Wehe, man verlangt eine Wertung nach Schwere des Vergehens oder wirft
die Frage auf, ob das vermeintliche Opfer überhaupt eines ist oder nur
eine Wichtigtuerin mit dünnem Fell. Oder eine mit Karriere-Ambitionen
oder auch nur mit miesem Vernichtungswillen. Soll es ja geben. Auch
unter Frauen. Dir hat einer hinterhergepfiffen, um deine
Aufmerksamkeit zu erreichen? Dir hat jemand ein Kompliment gemacht, das
du gar nicht hören wolltest? Ja, echt schlimm.

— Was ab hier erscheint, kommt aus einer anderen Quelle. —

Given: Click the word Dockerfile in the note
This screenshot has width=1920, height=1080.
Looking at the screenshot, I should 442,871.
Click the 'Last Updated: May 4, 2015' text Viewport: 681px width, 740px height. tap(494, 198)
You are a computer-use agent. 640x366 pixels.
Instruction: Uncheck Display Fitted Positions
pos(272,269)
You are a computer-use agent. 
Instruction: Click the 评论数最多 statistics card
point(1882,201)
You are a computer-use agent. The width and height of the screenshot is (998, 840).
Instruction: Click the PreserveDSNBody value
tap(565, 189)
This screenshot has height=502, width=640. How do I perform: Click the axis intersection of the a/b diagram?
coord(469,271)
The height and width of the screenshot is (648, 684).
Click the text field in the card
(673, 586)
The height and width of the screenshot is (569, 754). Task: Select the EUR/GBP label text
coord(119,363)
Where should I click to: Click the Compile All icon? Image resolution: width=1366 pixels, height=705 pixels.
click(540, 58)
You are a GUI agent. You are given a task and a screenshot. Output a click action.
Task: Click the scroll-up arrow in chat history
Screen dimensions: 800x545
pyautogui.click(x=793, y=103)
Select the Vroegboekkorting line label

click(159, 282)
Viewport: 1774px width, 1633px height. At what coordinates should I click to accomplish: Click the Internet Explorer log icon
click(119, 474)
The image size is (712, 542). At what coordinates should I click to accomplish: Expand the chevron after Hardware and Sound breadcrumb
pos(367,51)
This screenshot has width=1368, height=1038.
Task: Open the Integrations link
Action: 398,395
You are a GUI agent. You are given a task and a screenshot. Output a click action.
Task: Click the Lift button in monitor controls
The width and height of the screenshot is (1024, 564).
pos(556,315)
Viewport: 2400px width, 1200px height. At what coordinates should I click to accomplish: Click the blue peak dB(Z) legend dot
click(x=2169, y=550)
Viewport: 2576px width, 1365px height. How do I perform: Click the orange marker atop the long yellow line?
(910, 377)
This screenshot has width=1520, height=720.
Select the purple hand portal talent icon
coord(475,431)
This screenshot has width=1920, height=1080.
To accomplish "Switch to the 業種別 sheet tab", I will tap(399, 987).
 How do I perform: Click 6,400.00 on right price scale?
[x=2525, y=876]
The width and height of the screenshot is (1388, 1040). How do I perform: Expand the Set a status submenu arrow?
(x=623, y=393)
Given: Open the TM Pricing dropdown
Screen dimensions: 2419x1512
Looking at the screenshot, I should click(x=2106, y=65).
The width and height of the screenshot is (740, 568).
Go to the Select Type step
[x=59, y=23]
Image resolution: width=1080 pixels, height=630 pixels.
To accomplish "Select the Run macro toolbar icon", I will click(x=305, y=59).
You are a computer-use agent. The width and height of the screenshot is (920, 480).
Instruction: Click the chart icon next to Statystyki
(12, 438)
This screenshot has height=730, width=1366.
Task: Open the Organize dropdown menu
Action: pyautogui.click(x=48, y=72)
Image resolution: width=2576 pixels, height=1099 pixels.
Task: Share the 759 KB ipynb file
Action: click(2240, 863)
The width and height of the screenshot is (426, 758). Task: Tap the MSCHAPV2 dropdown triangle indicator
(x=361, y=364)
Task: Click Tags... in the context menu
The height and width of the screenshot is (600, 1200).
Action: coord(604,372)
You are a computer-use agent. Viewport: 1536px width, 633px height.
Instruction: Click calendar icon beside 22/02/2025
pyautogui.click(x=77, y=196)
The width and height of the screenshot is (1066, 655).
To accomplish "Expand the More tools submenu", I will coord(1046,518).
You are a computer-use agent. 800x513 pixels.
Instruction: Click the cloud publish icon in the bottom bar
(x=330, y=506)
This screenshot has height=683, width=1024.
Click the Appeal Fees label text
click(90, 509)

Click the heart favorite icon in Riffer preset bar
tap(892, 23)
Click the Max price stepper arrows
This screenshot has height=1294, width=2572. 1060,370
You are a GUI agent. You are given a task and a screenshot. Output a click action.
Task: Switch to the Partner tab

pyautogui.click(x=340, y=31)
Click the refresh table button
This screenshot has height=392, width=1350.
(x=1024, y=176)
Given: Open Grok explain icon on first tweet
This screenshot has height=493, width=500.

Armes Hascherl. Reicht
mein Gefühl oder die Tageslaune als Frau aus, um einen Mann schuldig zu
sprechen? Die Berliner Staatssekretärin Sawsan Chebli exerzierte gerade
vor, wie weiblicher Opferkult funktioniert. Sie sei „unter Schock“. Ein
Herr auf dem Podium einer Veranstaltung, bei der sie zu spät kam, hat
sie erst nicht erkannt und sich dann überrascht gezeigt, dass sie so
jung und schön sei. Klarer Fall: Hängt ihn! Ist ja mindestens
genauso schlimm wie ein Harvey Weinstein, der Schauspielerinnen zum
Oralverkehr gezwungen hat. Mindestens. Für jedes männliche Fehlverhalten
ein Fachbegriff.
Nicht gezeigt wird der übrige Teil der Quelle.